What is the likelihood that you will be at my birth, and who are the other people who could be there?

Find out how often your provider is on call. Prenatal care is important, but if you are counting on the relationship you’ve built for the birth itself, you may be disappointed to learn that they are only on call for a small percentage of the week. Make sure you’re comfortable with the other possibilities too. Also, if you’re choosing your OB because she’s a woman, that does not mean that she won’t have on-call colleagues who are men. 

Can I ask for intermittent monitoring if I am low risk? Do you have wireless/waterproof monitoring?

Continuous electronic fetal monitoring, according to the American College of Obstetrics and Gynecology, American College of Nurse Midwives, Society of Obstetricians and Gynecologists of Canada, and the UK’s National Institute for Health and Care Excellence, is not recommended for low risk labors. EFM leads to more cesareans, dissuades movement in labor, and leads to less contact between patients and providers. Why is this guidance fastidiously ignored by hospitals? For legal reasons, of course. Many hospitals don’t have wireless monitoring, or they only have a couple of wireless monitors. 

Anyone who has been on wired monitoring can tell you how annoying it was to have a nurse come in every ten seconds to readjust the monitor. It’s seemingly a small thing, but it’s one that can really change the quality of your experience.

If you are seeking an unmedicated birth: how often do your patients deliver unmedicated?

Some providers have never even seen an unmedicated birth because their hospital and practice is so oriented around medicalized birth. If your provider doesn’t know what a physiologic birth looks like, they won’t know how to support yours. 

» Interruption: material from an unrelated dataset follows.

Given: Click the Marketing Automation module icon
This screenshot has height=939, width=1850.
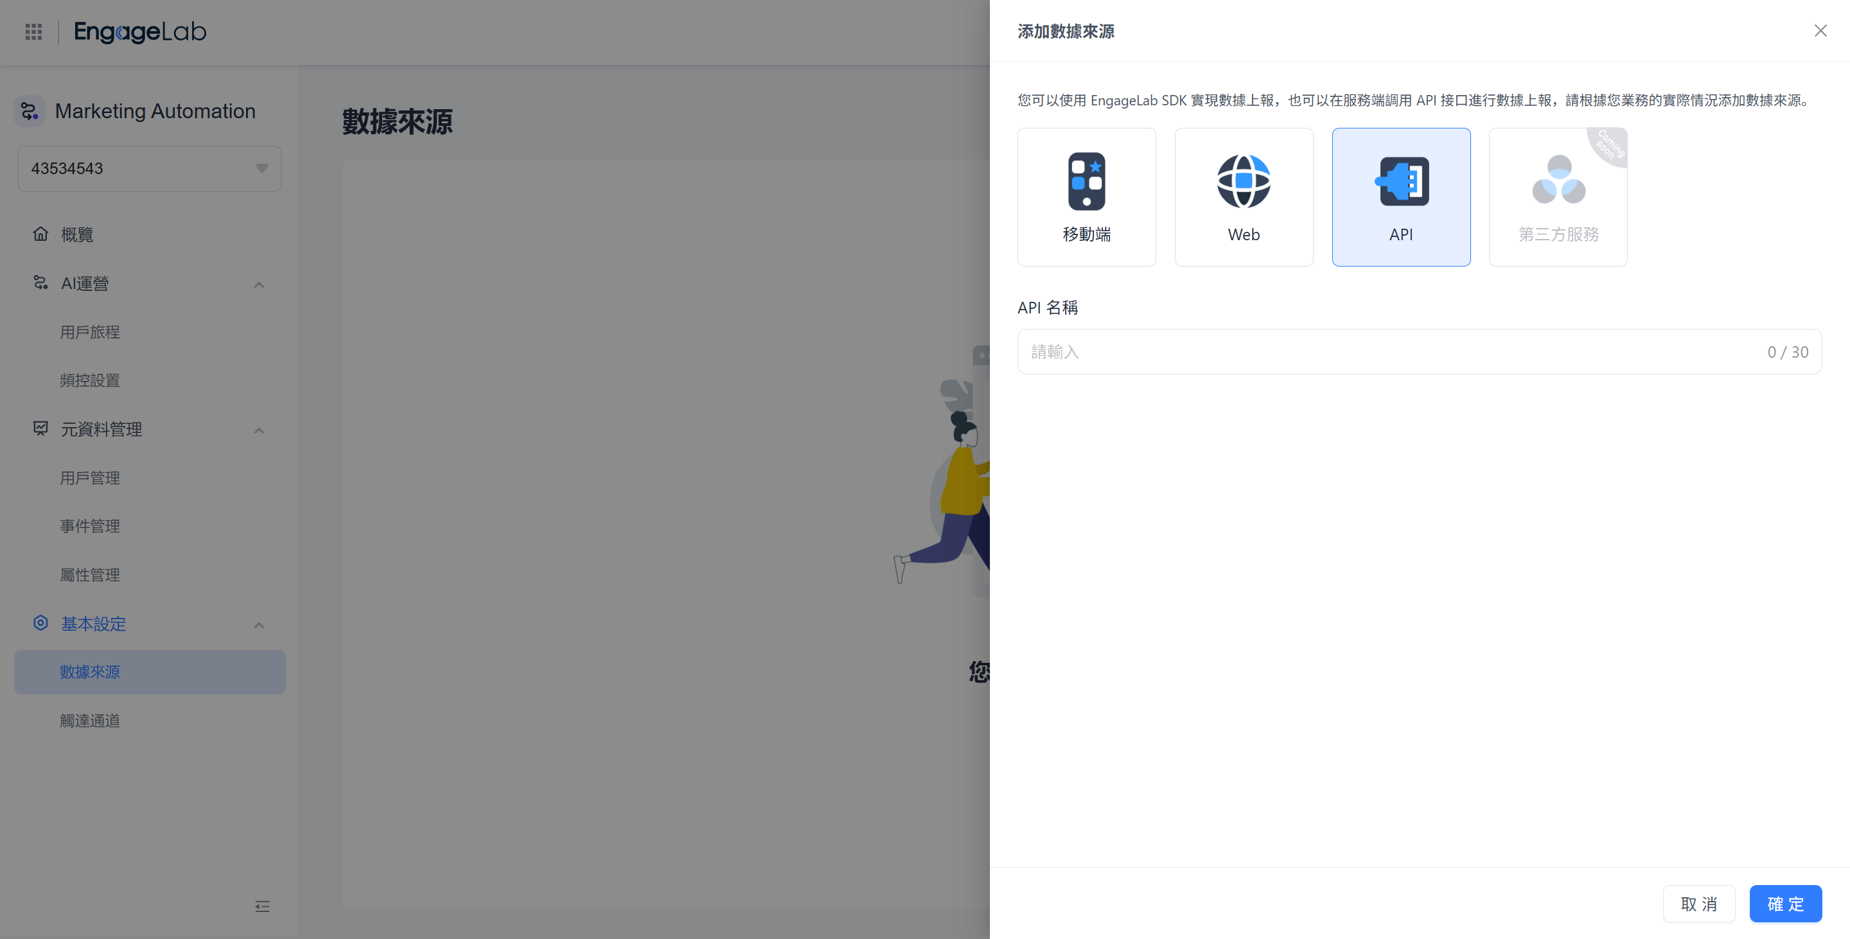Looking at the screenshot, I should (29, 111).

What percentage of your patients tear during delivery?

The majority of hospital births result in tearing, and many home births too. But a big red flag is if your provider says “all women tear during their births.” This is not true. This tells you that they exclusively deliver epidural patients in lithotomy position, which leads to increased rates of tearing. The NYC Homebirth Collective reported a tearing rate of 27% in 2022. The statistics of home births are not replicable in a hospital system, but it does reflect that birthing without tearing is more than possible, and that your provider has a narrow standard for what birth will look like. 

I don’t believe questions about if they follow evidence-based practices or their cesarean or episiotomy rate are helpful. Most doctors will say “we avoid cesareans whenever possible,” or, my favorite, “We take a lot of high risk patients so our overall cesarean rate is not reflective of your chances.” And evidence-based is a broad term that could be applicable to any number of flawed studies. 

There is no way to guarantee a “good birth,” with “good,” in this case, meaning a birth that adheres closely to your stated preferences. It can be difficult as a layperson to evaluate whether someone’s c-section was necessary. For example, if the doctor breaks someone’s water and that causes a cord prolapse, that is a medical emergency necessitating a stat c-section, but it was a doctor-caused medical emergency. On the other hand, a certain number of c-sections is a sign of a functional healthcare system. Asking your care provider these questions doesn’t scratch the surface of changes needed in the healthcare system, but I still believe there are small things you as the consumer can do to minimize - not eliminate - your chances of a traumatic birth.